> Document source

################

Loi Pacte : ces mesures qui vont concerner le BTP
Le projet de loi Plan d’action pour la croissance et la transformation des entreprises (Pacte) a été présenté au Conseil des ministres ce lundi 18 juin. Le texte de 73 articles introduit des dispositions relatives à la croissance et à la transformation des entreprises. Deux mesures -fin des ordres de service à 0 euro et relèvement des avances sur les marchés de travaux passés par l’Etat -, dans le sillage de la loi, concernent directement le BTP. Décryptage.
Mis à jour
18 juin 2018
« Tout vient à point à qui sait attendre ». Bruno Le Maire, le ministre de l’Economie et des Finances, manie aussi bien les proverbes de François Rabelais que les calculs mathématiques lorsqu’il s'agit de justifier les deux mois de retard pris par le projet de loi Plan d’action pour la croissance et la transformation des entreprises (Pacte), dans un calendrier législatif particulièrement chargé, il est vrai, à commencer par l'examen du projet de loi Elan.
Le texte qui se compose de 73 articles intervient à toutes les étapes de développement des entreprises, de leur création à leur transmission, en passant par leur financement. Il sera examiné par les parlementaires à partir de septembre.
La rédaction du Moniteur a retenu les mesures phares qui impacteront les entreprises du BTP.
Commande publique : relèvement de 5% à 20% des avances sur les marchés de travaux passés par l’Etat, et fin des ordres de service à 0 euro
Le BTP peut au premier chef se satisfaire de deux mesures concernant la commande publique, et qui répond à leurs revendications répétées.
Premièrement, Bercy va relever le montant minimum des avances pour les marchés publics de l'Etat. Concrètement, aujourd'hui, obligation est faite aux personnes publiques de verser 5% de ce qu'elles doivent aux entreprises du bâtiment quand elles font la commande. Ce seuil montera à 20% pour les contrats de l'Etat, une mesure qui sera fixée "par décret", a précisé Bruno le Maire, confirmant des annonces effectuées vendredi 15 juin lors du congrès de la FFB.

################

> Extrait des données
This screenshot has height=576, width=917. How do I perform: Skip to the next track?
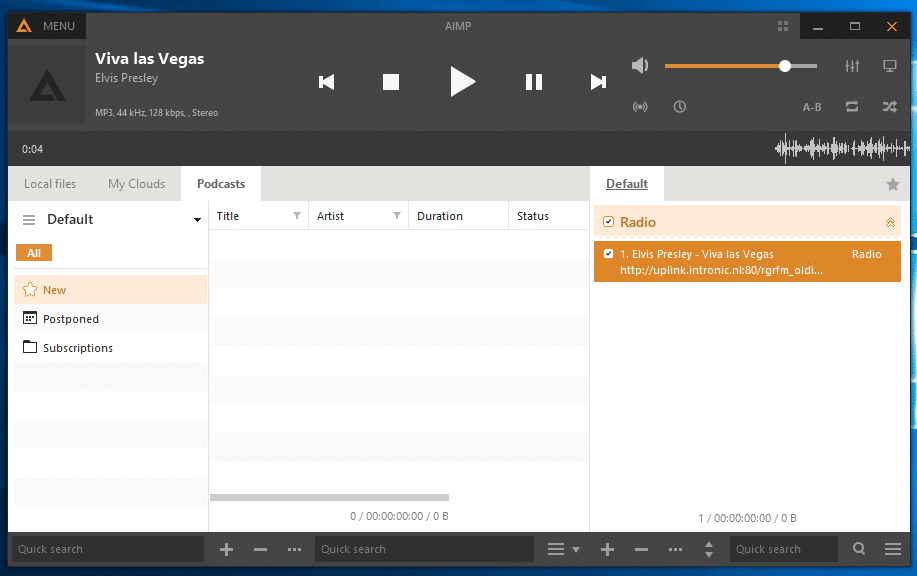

################

> Consigne A
Relevez, dans l'article sur la loi Pacte et le BTP, toutes les valeurs numériques écrites en chiffres, à l'exception des dates, avec ce que chacune désigne.
> Consigne B
Poursuivez l'article sur la loi Pacte et le BTP à partir de son dernier paragraphe.

> Réponse A
- 73 : le nombre d'articles du projet de loi
- 0 euro : le montant des ordres de service auxquels la loi doit mettre fin
- 5 % : le taux minimum actuel des avances
- 20 % : le nouveau taux minimum des avances pour les marchés de l'État

> Réponse B
Deuxièmement, Bercy souhaite faire adopter des mesures pour mettre fin aux "ordres de services à zéro euro", dans le cadre des marchés publics. Le secteur du bâtiment se plaint de longue date que leurs interlocuteurs publics leur imposent d'effectuer pour rien des travaux supplémentaires, une fois réalisée la commande initiale.
Reconnaissant qu'existait de fait ce type d'"obligation (...) aux entreprises quand elles terminent un bâtiment", le ministre de l'Economie a promis d'y remédier "par amendement" dans la loi Pacte, au cours de son examen par les parlementaires, à partir de septembre.
Simplifier les démarches administratives de création des entreprises
Les principales mesures visent à simplifier les démarches administratives de création des entreprises. Le projet de loi prévoit tout d’abord la mise en place d’un guichet unique électronique. Cette plateforme a vocation à remplacer les sept réseaux de centres de formalités des entreprises existants aujourd’hui, et qui sont gérés par plusieurs entités comme les chambres de commerce et d’industrie, les chambres des métiers et de l’artisanat ou, encore, les greffes de tribunaux de commerce. Bruno le Maire a expliqué que ce guichet sera mis en place progressivement vers 2021, « car techniquement très complexe ».
Dans le même temps, sera aussi créé un registre général des entreprises dématérialisé, qui permettra de centraliser les informations et éviter la multiplicité des registres actuels.
Alléger les seuils d’effectifs
Autre disposition très attendue : l’allègement des seuils d’effectifs à partir desquels des obligations nouvelles (fiscales, sociales, administratives…) s’appliquent aux entreprises. Il en existe aujourd’hui près de 200, regroupés sur 10 niveaux, et pas moins de... quatre façons de les calculer. Avec la loi Pacte, il n’y aura plus que trois niveaux : 11, 50 et 250. Le mode de calcul sera, lui, harmonisé sur celui du Code de la sécurité sociale, considéré comme plus favorable aux entreprises et plus facilement applicable à toutes les obligations.
Ces obligations ne seront effectives que lorsque le seuil aura été franchi pendant cinq années successives. Il s’agit, selon Bercy, de la durée d’un cycle économique. Par exemple, si une entreprise du BTP voit son effectif passer de 47 à 52 salariés, et qu’après trois ans, elle redescend à 47, elle n’aura aucune obligation sociale ou fiscale supplémentaire.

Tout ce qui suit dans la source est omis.